Saved entries
━━━━
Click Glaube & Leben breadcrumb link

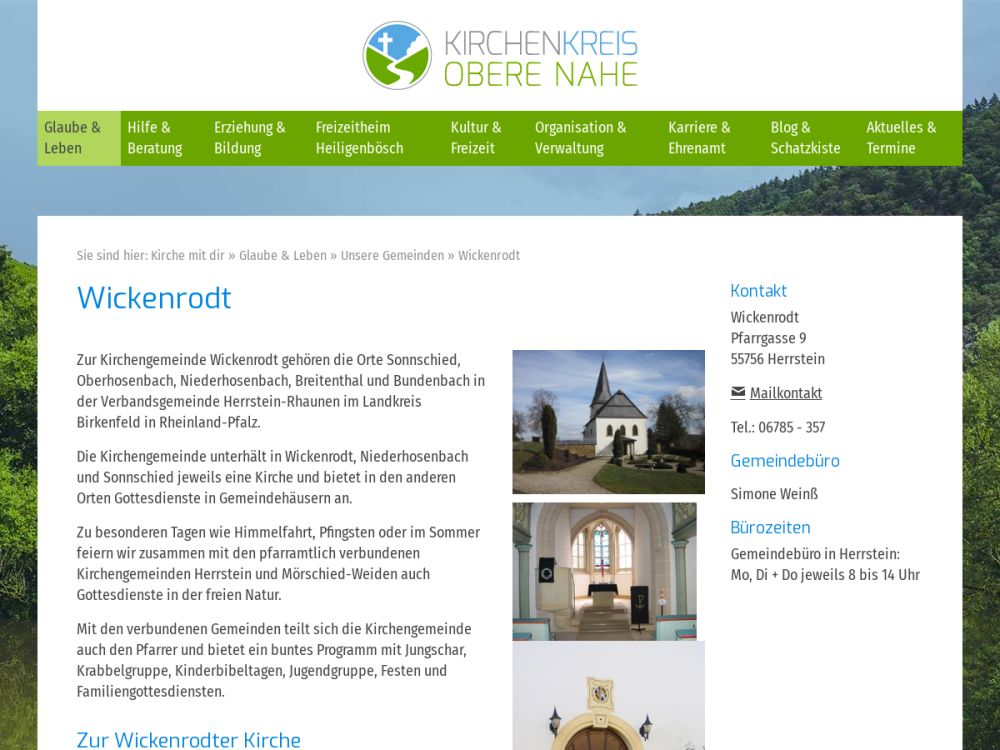pyautogui.click(x=283, y=256)
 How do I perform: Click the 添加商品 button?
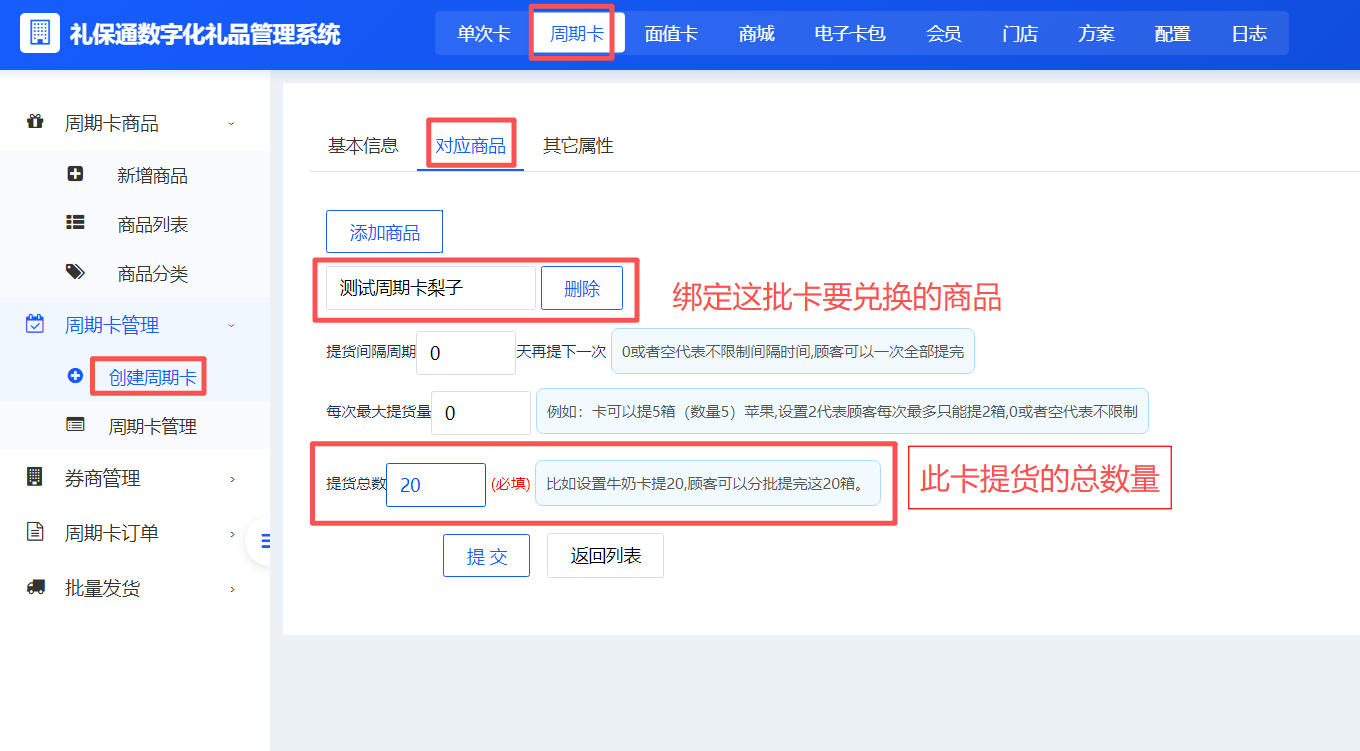(384, 231)
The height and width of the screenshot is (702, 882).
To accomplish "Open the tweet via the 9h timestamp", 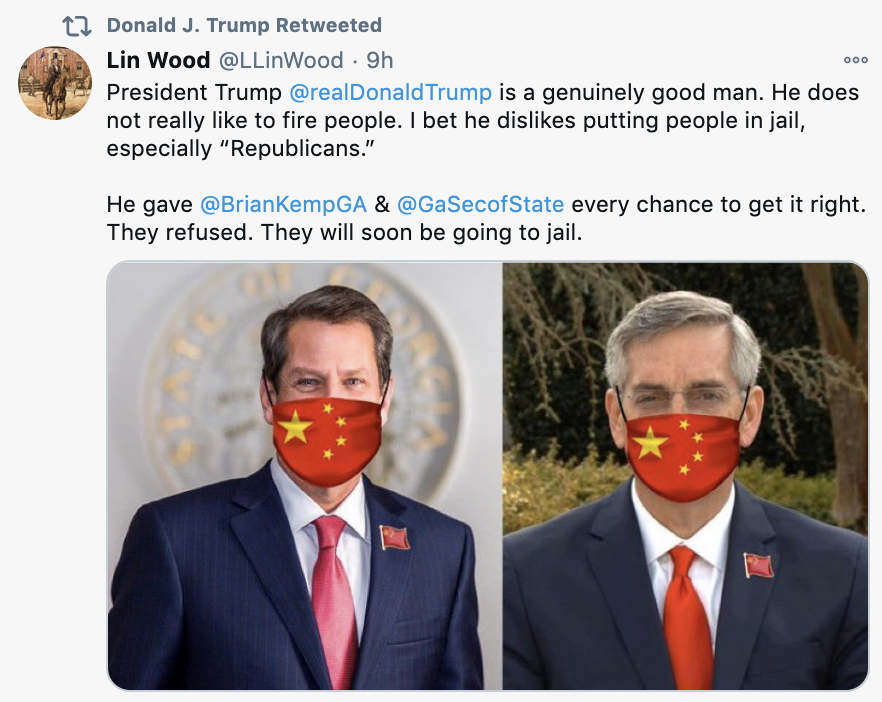I will coord(380,61).
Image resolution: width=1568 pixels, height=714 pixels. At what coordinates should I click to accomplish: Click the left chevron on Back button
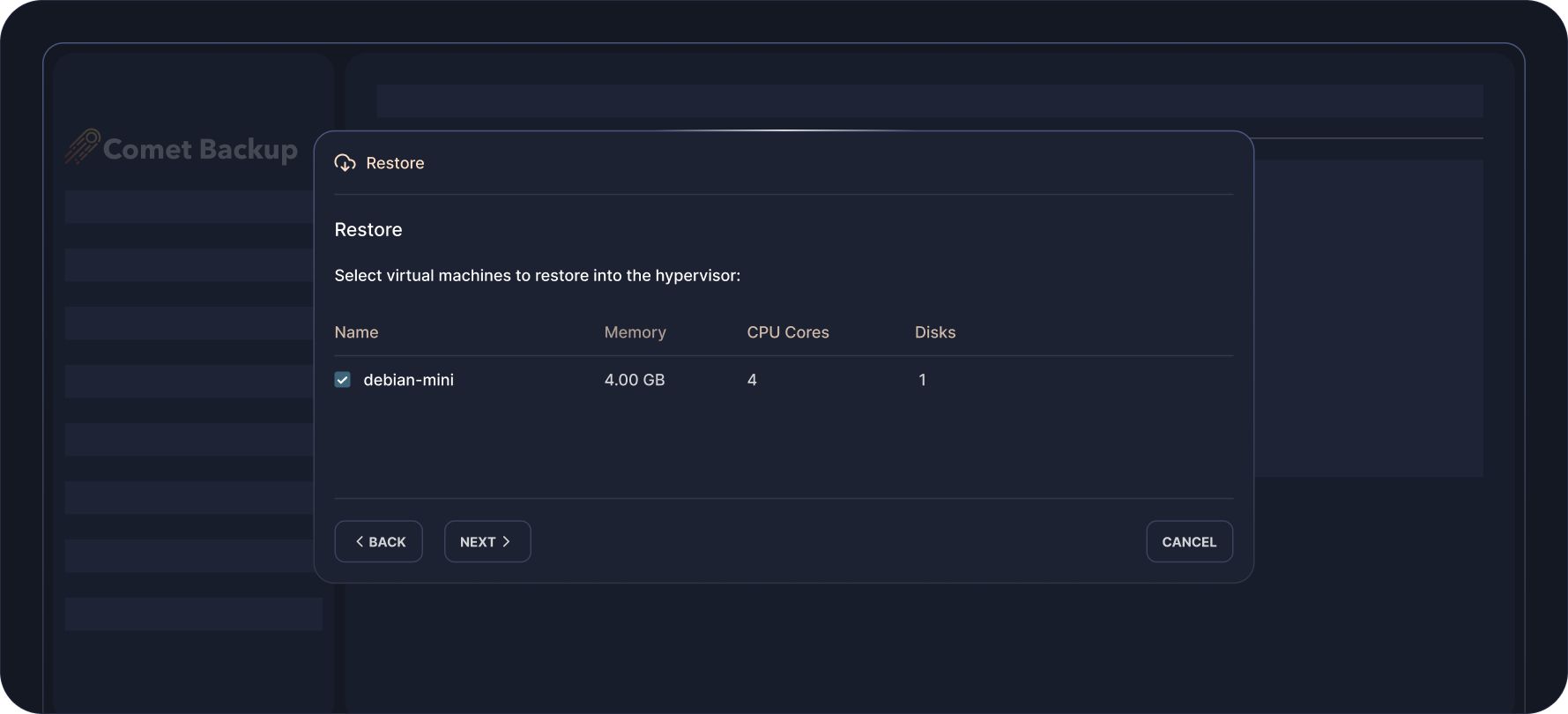pyautogui.click(x=360, y=541)
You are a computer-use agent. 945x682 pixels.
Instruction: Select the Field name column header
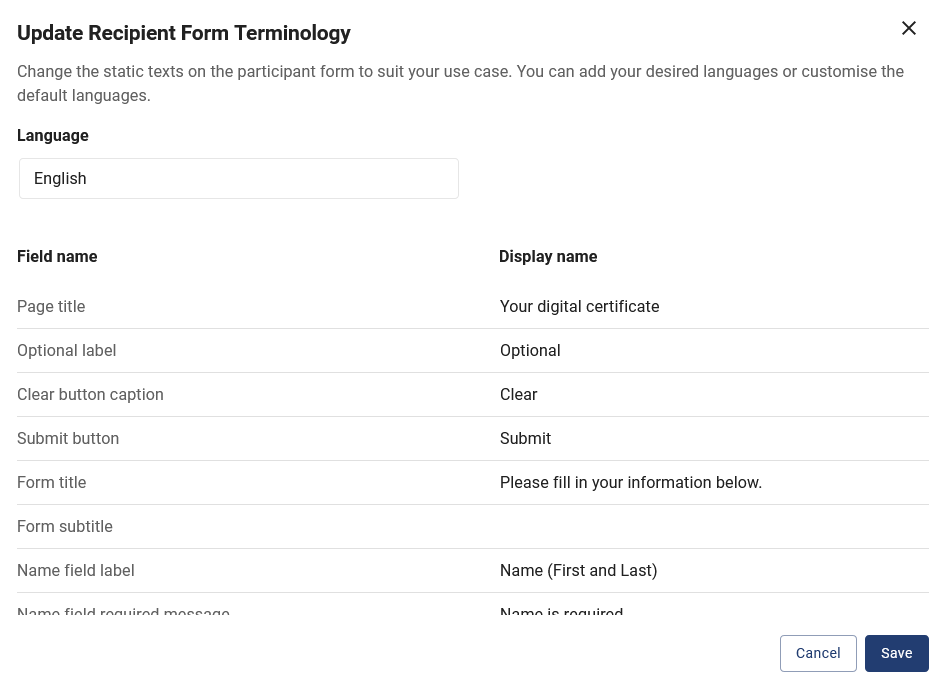point(57,256)
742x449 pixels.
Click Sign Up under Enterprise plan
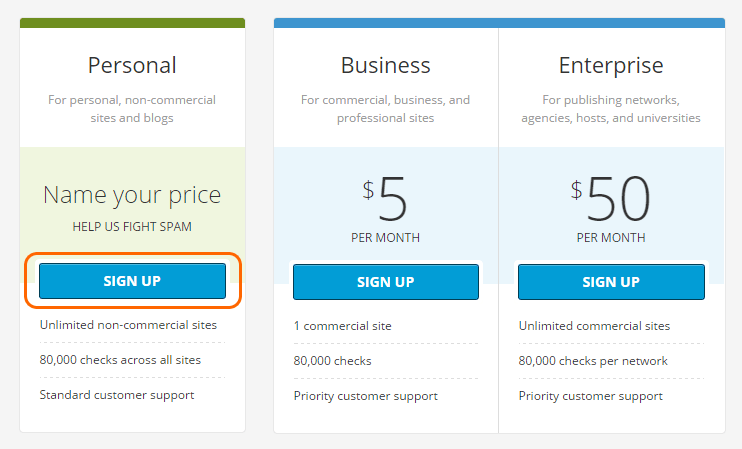pyautogui.click(x=611, y=282)
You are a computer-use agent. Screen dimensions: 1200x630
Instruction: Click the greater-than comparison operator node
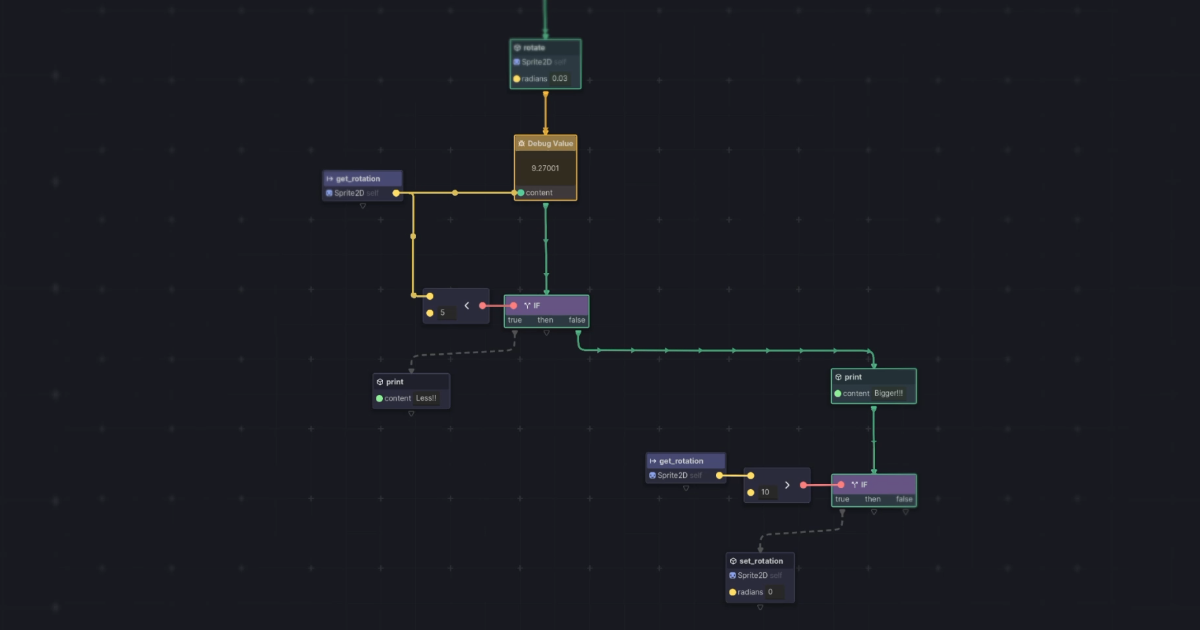tap(787, 485)
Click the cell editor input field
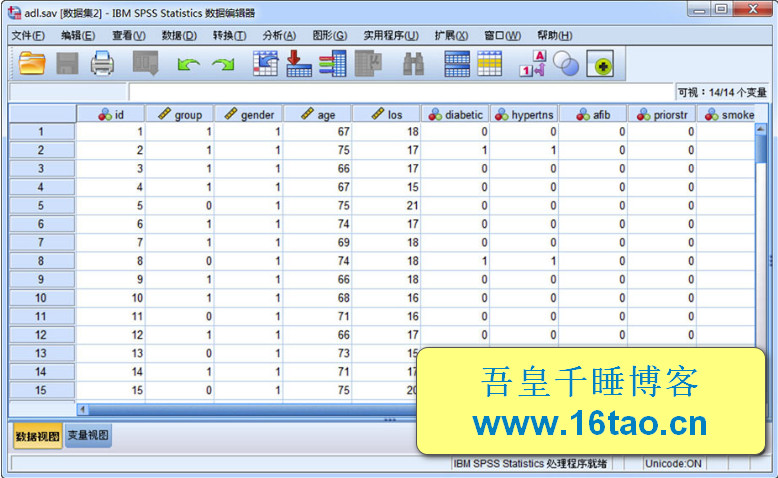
━━━━
- [Goal of the exercise]: Show each line of the records above containing "agent".

- [Task output]:
You are a computer-use agent. 945x682 pixels.
You are a computer-use agent. Screen dimensions: 1200x630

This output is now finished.